If you want to try this out, apply a static IP on the ib0 interface. E.g. 192.168.32.1/20 on master and 192.168.33.1-4 on your compute nodes.

Note

Since all clusters share the same data-link, you will have to select a different subnet for each cluster to avoid duplicate IPs.

Group

IPoIB Network

1

192.168.32.1/20

2

192.168.48.1/20

3

192.168.64.1/20

4

192.168.80.1/20

5

192.168.96.1/20

Once that is done, you can even ping your systems:

[root@master ~]# ping 192.168.33.1
PING 192.168.33.1 (192.168.33.1) 56(84) bytes of data.
64 bytes from 192.168.33.1: icmp_seq=1 ttl=64 time=3.42 ms
64 bytes from 192.168.33.1: icmp_seq=2 ttl=64 time=0.174 ms
64 bytes from 192.168.33.1: icmp_seq=3 ttl=64 time=0.163 ms
64 bytes from 192.168.33.1: icmp_seq=4 ttl=64 time=0.172 ms
64 bytes from 192.168.33.1: icmp_seq=5 ttl=64 time=0.166 ms
64 bytes from 192.168.33.1: icmp_seq=6 ttl=64 time=0.167 ms
64 bytes from 192.168.33.1: icmp_seq=7 ttl=64 time=0.171 ms

You could define DNS names for these IPs, such as master.ib and c01.ib like before.

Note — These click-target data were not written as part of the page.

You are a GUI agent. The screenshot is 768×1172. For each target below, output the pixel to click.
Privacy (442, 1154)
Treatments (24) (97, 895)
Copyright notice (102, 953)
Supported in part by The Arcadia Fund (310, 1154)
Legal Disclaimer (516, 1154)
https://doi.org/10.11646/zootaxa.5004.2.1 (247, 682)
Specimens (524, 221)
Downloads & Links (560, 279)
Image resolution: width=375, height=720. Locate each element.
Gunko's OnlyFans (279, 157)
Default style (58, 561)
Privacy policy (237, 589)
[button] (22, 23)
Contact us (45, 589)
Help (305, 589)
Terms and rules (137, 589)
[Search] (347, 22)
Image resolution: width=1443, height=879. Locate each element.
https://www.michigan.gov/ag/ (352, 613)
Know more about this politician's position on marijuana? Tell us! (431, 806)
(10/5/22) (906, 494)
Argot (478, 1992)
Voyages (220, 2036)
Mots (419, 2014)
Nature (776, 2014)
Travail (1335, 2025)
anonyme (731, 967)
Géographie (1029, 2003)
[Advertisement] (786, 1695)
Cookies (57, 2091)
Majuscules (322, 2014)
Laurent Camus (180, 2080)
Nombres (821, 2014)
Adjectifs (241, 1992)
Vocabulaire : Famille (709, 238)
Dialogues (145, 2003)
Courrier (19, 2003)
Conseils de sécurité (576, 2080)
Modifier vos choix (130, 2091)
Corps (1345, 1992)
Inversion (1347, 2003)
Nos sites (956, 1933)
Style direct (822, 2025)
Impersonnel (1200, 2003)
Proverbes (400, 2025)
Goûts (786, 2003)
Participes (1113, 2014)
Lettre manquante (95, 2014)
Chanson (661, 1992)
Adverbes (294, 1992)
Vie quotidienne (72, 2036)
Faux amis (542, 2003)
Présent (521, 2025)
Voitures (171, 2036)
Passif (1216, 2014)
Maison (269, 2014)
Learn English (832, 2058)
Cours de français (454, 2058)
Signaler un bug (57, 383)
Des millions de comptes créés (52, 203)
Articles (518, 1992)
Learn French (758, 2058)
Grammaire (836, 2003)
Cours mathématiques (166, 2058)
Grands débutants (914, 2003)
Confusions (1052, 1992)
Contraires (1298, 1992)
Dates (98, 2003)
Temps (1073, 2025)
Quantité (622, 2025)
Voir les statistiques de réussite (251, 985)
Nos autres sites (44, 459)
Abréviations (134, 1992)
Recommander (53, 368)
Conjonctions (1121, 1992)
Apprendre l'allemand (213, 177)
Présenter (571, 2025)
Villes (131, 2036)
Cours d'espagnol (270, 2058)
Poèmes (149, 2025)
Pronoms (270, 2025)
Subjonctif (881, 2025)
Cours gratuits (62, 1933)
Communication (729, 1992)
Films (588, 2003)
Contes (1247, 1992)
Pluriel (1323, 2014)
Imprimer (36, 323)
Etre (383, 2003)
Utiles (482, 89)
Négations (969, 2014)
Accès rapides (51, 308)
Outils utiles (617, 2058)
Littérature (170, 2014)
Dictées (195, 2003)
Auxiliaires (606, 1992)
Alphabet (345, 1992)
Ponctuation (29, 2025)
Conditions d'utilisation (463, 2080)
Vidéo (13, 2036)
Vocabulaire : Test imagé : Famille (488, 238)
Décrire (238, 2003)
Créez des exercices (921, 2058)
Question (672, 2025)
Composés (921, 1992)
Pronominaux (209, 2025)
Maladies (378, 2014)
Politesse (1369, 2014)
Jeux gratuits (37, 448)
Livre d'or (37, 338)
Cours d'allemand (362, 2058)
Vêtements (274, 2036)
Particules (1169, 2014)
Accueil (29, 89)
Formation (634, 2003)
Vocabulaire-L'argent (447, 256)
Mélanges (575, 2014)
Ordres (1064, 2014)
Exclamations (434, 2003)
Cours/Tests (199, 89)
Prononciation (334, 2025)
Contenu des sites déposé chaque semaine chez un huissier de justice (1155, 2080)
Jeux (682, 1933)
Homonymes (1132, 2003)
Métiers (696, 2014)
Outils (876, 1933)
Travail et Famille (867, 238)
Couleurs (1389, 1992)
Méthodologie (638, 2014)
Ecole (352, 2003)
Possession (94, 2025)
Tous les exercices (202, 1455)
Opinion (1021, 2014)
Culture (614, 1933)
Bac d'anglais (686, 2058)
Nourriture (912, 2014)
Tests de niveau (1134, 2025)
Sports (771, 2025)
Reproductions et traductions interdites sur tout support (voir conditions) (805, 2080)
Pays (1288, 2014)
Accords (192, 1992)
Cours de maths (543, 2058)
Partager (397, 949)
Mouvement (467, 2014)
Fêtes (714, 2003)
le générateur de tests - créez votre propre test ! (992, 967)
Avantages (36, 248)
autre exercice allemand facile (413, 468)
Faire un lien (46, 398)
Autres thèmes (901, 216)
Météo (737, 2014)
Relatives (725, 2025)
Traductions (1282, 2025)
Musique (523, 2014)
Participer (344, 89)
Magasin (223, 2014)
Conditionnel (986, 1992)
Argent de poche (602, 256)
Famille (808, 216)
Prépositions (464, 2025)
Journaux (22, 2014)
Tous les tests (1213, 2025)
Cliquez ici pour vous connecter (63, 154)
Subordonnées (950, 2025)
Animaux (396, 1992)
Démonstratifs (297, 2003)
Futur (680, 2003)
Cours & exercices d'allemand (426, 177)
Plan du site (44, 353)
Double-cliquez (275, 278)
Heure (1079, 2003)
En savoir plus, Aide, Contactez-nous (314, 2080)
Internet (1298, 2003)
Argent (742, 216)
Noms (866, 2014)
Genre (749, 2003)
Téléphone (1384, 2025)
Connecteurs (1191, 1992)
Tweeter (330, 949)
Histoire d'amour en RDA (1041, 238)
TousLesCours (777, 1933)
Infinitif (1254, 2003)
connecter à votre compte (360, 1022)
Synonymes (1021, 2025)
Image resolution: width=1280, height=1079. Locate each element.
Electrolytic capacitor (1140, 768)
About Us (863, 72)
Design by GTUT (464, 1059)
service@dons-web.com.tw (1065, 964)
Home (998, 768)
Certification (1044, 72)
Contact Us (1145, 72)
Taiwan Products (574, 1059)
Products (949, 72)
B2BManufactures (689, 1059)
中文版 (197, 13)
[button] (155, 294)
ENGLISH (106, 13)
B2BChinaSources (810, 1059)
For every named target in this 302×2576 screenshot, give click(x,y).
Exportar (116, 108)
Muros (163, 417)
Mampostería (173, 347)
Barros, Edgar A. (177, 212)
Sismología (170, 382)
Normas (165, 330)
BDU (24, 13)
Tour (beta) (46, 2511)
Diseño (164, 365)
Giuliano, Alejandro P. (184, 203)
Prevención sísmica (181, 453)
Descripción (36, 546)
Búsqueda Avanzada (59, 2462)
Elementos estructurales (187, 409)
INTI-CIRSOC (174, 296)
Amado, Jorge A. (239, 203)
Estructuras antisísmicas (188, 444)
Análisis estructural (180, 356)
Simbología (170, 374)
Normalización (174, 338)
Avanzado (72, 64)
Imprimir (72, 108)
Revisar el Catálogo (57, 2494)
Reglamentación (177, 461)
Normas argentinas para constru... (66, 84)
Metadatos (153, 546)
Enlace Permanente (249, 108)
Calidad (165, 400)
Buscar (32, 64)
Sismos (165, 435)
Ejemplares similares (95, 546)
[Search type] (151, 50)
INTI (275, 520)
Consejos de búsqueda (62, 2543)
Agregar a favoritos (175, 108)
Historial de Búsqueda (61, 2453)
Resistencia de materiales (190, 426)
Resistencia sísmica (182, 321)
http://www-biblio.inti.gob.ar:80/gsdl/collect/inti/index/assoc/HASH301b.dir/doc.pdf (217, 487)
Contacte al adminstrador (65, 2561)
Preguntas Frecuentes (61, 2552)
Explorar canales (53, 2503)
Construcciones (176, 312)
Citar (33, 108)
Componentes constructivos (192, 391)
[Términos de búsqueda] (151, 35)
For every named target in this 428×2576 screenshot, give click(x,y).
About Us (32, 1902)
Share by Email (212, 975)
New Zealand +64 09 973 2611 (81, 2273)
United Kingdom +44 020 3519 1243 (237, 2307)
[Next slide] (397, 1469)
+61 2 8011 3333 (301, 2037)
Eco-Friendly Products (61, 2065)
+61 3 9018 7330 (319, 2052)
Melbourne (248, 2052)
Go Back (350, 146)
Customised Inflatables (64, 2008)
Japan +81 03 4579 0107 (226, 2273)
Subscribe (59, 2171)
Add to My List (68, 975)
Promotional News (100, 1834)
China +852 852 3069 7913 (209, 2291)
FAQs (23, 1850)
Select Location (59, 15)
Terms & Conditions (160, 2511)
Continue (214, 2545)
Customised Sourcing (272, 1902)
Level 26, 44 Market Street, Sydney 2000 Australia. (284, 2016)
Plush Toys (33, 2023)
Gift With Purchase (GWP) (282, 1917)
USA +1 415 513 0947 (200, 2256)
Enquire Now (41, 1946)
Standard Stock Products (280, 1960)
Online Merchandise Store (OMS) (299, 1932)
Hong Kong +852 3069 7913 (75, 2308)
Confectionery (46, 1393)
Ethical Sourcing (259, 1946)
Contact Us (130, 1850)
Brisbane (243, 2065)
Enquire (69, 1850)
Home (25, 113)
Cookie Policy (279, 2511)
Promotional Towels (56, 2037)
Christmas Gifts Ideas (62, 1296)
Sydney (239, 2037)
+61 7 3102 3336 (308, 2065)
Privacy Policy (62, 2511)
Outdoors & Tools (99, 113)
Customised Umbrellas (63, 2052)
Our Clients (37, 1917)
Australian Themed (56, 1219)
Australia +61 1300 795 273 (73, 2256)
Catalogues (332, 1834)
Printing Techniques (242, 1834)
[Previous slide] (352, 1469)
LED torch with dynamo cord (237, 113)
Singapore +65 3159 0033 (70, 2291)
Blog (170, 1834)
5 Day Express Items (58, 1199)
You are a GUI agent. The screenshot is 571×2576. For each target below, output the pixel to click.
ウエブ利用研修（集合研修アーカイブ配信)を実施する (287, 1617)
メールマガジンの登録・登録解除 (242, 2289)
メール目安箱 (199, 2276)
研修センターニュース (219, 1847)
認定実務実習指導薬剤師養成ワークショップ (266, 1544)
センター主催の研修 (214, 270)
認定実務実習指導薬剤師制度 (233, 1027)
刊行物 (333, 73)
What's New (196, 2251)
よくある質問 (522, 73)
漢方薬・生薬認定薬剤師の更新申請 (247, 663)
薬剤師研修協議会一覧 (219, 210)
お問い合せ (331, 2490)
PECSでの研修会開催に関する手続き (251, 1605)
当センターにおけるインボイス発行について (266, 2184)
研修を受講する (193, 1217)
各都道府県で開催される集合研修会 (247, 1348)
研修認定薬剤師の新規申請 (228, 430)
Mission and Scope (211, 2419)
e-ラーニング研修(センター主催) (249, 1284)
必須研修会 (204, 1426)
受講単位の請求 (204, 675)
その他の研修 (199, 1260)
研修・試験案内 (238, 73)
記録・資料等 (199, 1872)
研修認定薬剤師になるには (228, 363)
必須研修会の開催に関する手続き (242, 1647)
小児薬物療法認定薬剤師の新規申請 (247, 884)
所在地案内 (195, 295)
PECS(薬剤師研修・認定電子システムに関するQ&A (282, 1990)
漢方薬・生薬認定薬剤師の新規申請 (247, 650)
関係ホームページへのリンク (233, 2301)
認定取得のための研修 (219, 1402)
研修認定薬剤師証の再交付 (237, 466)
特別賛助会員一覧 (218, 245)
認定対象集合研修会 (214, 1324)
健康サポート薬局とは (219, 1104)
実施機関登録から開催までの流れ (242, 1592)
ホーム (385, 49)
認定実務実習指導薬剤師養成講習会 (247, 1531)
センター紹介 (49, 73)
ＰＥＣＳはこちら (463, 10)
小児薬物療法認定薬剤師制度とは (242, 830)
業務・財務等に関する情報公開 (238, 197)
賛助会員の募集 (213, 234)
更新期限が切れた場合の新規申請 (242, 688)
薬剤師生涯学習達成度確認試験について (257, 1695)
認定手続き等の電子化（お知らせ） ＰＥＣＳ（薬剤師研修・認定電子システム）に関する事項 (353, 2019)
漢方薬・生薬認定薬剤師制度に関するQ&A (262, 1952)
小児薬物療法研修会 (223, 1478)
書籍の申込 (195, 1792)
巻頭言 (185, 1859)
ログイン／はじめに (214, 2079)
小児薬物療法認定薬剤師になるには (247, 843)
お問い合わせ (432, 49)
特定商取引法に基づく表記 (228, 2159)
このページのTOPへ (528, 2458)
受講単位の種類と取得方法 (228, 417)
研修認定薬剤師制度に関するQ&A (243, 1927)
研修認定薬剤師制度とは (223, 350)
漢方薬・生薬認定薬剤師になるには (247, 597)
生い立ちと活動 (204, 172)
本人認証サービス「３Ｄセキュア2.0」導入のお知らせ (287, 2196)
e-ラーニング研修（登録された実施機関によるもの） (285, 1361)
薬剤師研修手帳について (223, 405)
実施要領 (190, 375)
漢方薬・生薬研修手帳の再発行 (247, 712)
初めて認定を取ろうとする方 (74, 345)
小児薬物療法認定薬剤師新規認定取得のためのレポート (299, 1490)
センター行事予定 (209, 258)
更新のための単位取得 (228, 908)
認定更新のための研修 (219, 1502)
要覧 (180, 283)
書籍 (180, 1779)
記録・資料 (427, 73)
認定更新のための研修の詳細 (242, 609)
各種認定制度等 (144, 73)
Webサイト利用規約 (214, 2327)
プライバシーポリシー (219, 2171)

Adding TCP/IP to IB does add latency to the connection, but you have the benefit of the very high bandwidth of IB. This is why you could use this IPoIB network for connections that require high bandwidth. E.g. for NFS storage traffic. Note that real parallel filesystems such as GPFS take advantage of RDMA and avoid the added latency of IPoIB.